[Text excerpt]
::::::::

What do you think?  What do our next-generation leaders need to do and be to make sure associations continue to thrive?

 

Generations, Leadership and Change

A number of things, including this post on leadership mindsets by Jamie Notter, have gotten me thinking about the major forces that I think are currently shaping the association community.

“The economy” and “health care reform” both seem like the obvious answers, right?

Particularly given that NACHRI is a health care organization, and we all keep getting those blast emails “from” John Graham urging us to…well, I actually haven’t paid a ton of attention since I already have my mind made up on health care (the only major thing that’s wrong with the bill Obama signed about two weeks ago is that there’s STILL no public option, and since I lack representation in Congress, what I think doesn’t really matter anyway). But (I digress) no, not health care.

And the thing about the economy is that it cycles. What’s going on now is a difference of degree, not of kind.

People who know me might guess that I’d say, “Social media! And it’s going to cure cancer, assure me a lifetime supply of Jimmy Choos, and get us all puppies!” Yeah, not so much – social media provides a new platform (or platforms, if you prefer), but it’s for a very old school activity: communication.

I think the most important force shaping the association community today is generational change.

As described in the Lifecourse work of William Strauss and Neil Howe, generations (like the economy) cycle, but the key difference is that a large majority of associations have never directly experienced significant generational change.

Most associations were built by, are currently staffed at senior levels by, and have memberships largely made up of idealistic “prophet” Baby Boomers. I think that provides the foundation for most associations, and carries with it some very good and very bad things: the level of commitment we require of our volunteers, the fact that we expect members to happily support “common good” programs, the focus on process over outcomes, the emphasis on mission and the willingness to make personal sacrifices in service to that mission, and even the high value placed on gathering face to face.

Gen-X “nomads” are much more pragmatic – we’re not joiners, and we don’t follow movements. Is the membership model dying? I don’t really know, but if it does die, I think it will be Gen-X that kills it – not the economy or social media, both of which are usually held at fault.

::::::::

[What you have to do]
Continue the blog post above on generational change in associations, starting right after its final sentence.

[Dataset excerpts]

::::::::

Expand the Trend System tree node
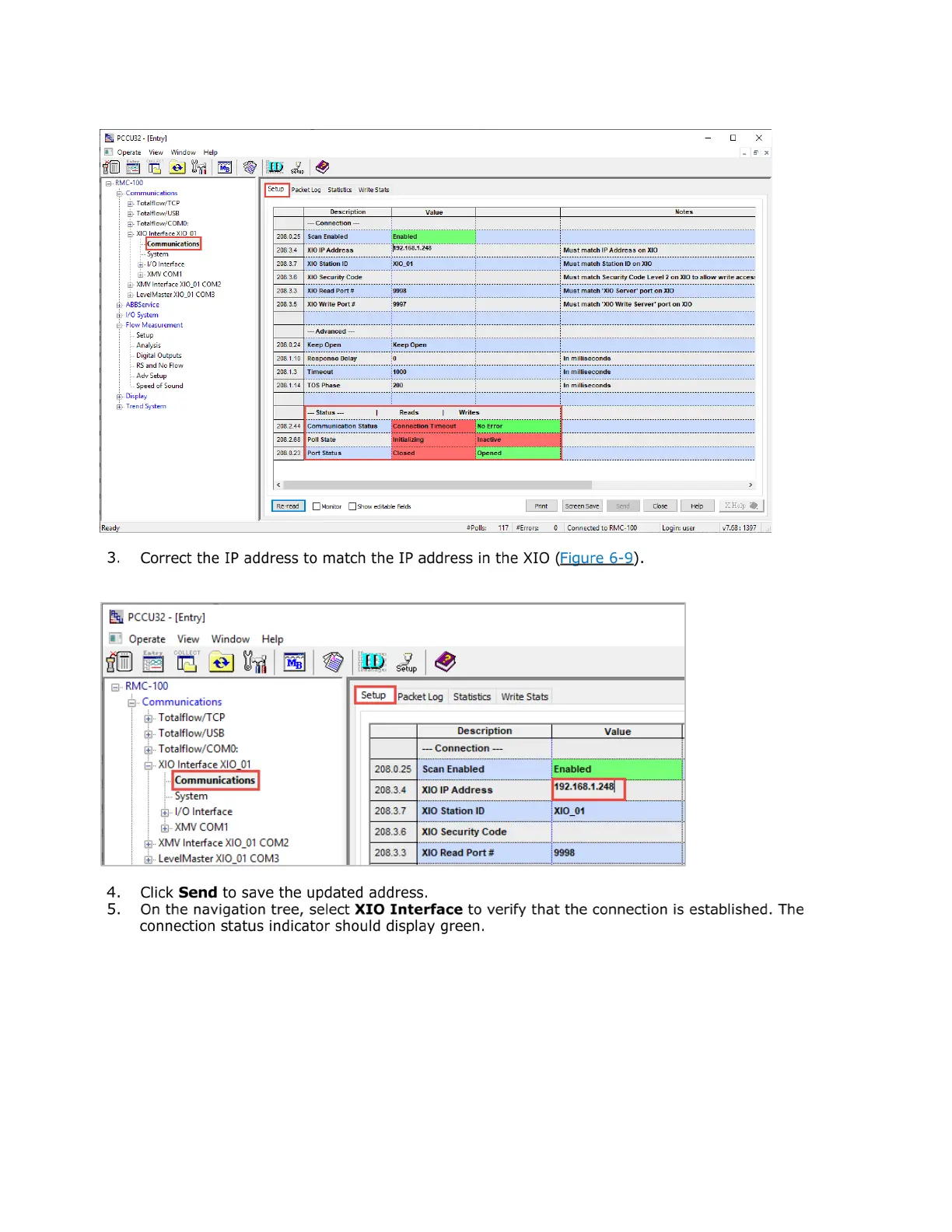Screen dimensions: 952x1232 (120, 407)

::::::::

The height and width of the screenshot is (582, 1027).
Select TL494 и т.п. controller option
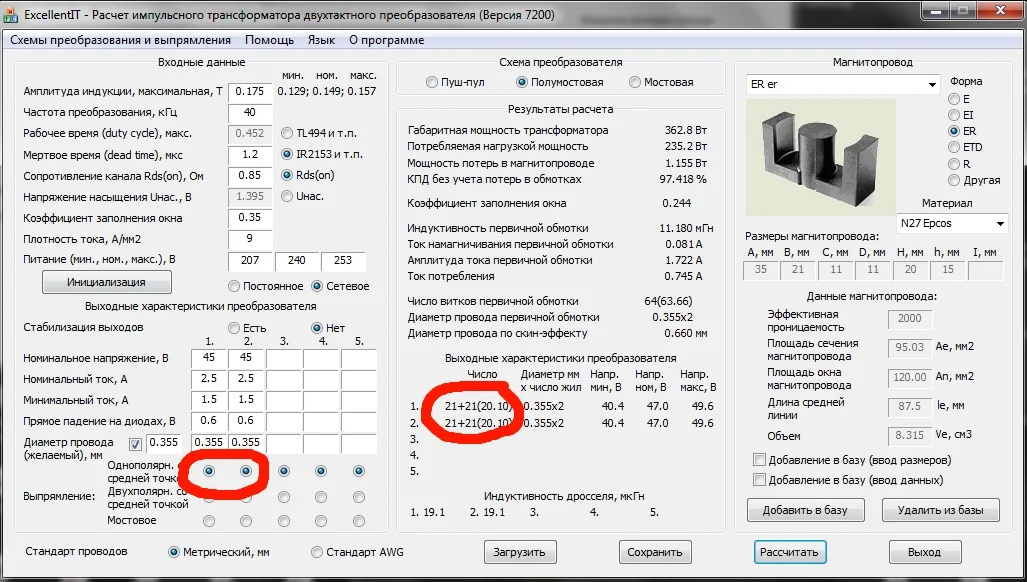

::::::::

[Exercise output]
Xers lack patience with the hierarchy of belonging and with traditional forms of engagement and volunteering. If the price of admission involves reading hundreds of pages of rote committee reports and spending long hours in meetings that don’t actually accomplish anything, we’ll form our own groups. Remember the Bush 41 recession of the early 90s, when Xers were graduating? No room at the (workforce) inn? Fine – I’ll just go do my own thing (and invent Netscape in the process).

I think this generational shift will require that our membership models become more limited and personalized, our decision-making processes become more nimble, and our model of volunteering become more focused on outcomes and less on process.

Further complicating the picture is the emergence of the Millennials, a “hero” generation, into adulthood. Heroes value community and teamwork, in direct contrast to the independent and cynical nomadic Xers, and they are much more sanguine about institutions and authority than either nomads or prophets. This “hero” generation is our future.

To quote The Hourglass Blog:

“[D]oes leadership mean something different to each generation, and therefore our leadership systems will constantly change as each new generational perspective comes into power?”

I think the answer is “yes” – our leadership models will have to change to mirror generational change. Given the single-generation life-span of many associations, that will, I believe, be wrenching.

How will your organization respond to generational change? How will we, as a community, respond? How is generational change causing you to think differently about volunteerism? Membership? Mission? Leadership? Or are you even thinking differently at all at this point?